An essential component of the Green Revolution strategy was the decision to incentivise production by setting a remunerative cost plus floor to certain agricultural prices, in the form of procurement prices at which the government would acquire any volume of foodgrains sold by the peasantry. This obviously resulted in the accumulation of stocks with the government in excess of buffer stocking norms, especially in normal or good monsoon years. To boot, uneven agricultural growth, engendered by historically given inter-regional variations, on the one hand, and the strategy of the Green Revolution on the other, resulted in yield increases and food surpluses being concentrated in a few States.
The challenge this set the government was that of moving food from surplus regions to deficit (and often poor) regions and ensuring the effective demand required to absorb these surpluses. This necessitated the sale of a part of that stock at lower and affordable prices through the PDS to sustain demand. As a result, the government had to provide a subsidy to cover the difference between the cost of acquiring these foodgrains and carrying and transporting them to urban areas and deficit States and the lower price at which it offered this food through the PDS to ensure offtake.
Thus, the PDS was part of a strategy of enhancing agricultural production, and the food subsidy on the government's budget was substantially explained by the nature of the agricultural growth strategy and the cost of stockholding that it involves. Thus, the assumption that policies to enhance food production are independent of the food distribution and pricing policy, which seems to underlie the NAC's recommendations, seem unwarranted.

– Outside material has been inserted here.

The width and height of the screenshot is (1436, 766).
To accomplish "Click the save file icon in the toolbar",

Not surprisingly, those interested in reducing the food subsidy bill have pushed not for reduced procurement or even lower procurement prices but for a reduction in the quantum of stocks held by the Food Corporation of India and the sale of much of the procured volumes at prices that cover the economic cost. This was in the past sought to be achieved in two ways. First, excess stocks, accumulated in periods when open market prices were depressed and procurement was high, were disposed off in true marketist fashion by resorting to sale in the open market through private trade and through allocations to exporters. Second, attempts were made to target the PDS only to the needy, and to reduce allocations to a system that distributes government stocks at prices below economic cost.

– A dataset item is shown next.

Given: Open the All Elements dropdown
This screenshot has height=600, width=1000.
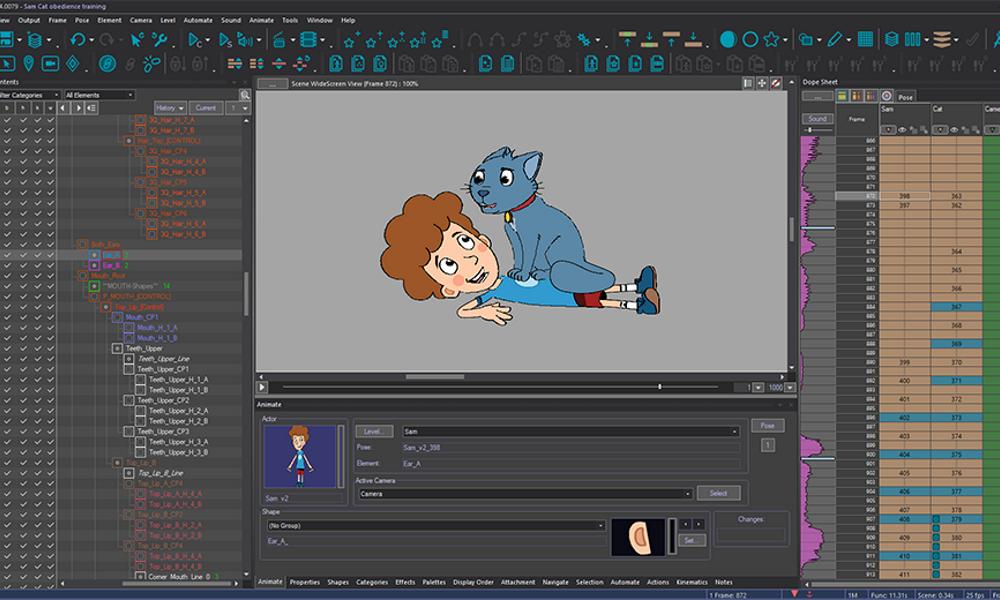Looking at the screenshot, I should click(x=98, y=95).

As against this trend, it has been argued for long by those concerned with the need to ensure food security that excess food stocks offer an opportunity to increase the spread of the PDS so as to reach a minimum quantity of reasonably priced food to a majority of the population and to incentivise food production in the process.

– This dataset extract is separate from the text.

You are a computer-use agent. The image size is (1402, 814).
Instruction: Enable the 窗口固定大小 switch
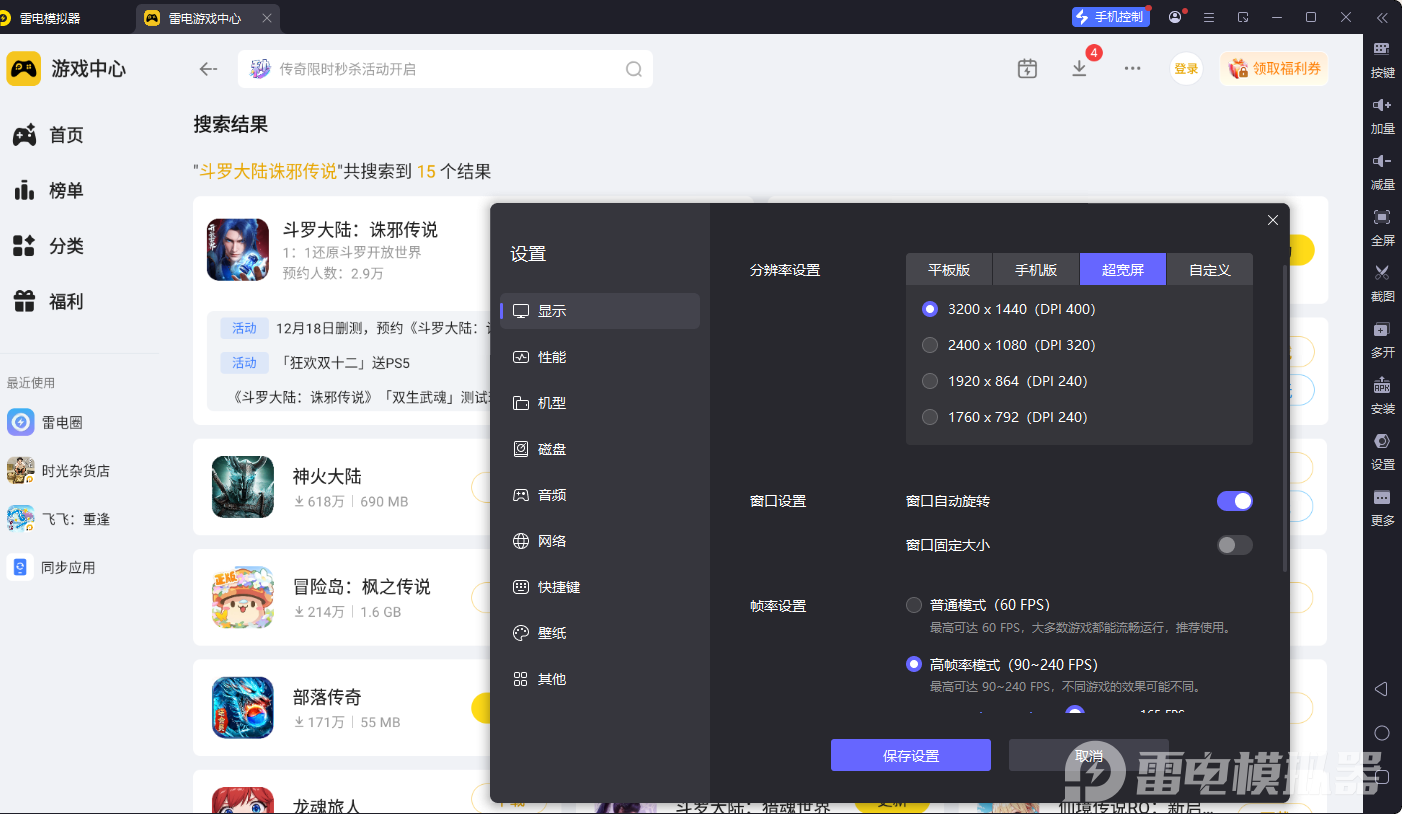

In addition, the government can launch food-for-work programmes that build productive and social infrastructure that can help enhance agricultural productivity. Through such a strategy, the government can utilise surplus stocks to ensure access to food as well as widen and deepen the productive base in the agricultural sector. It is to this kind of logic, rather than the one based on a simplistic assumption about the limited availability of food, that the government must turn to.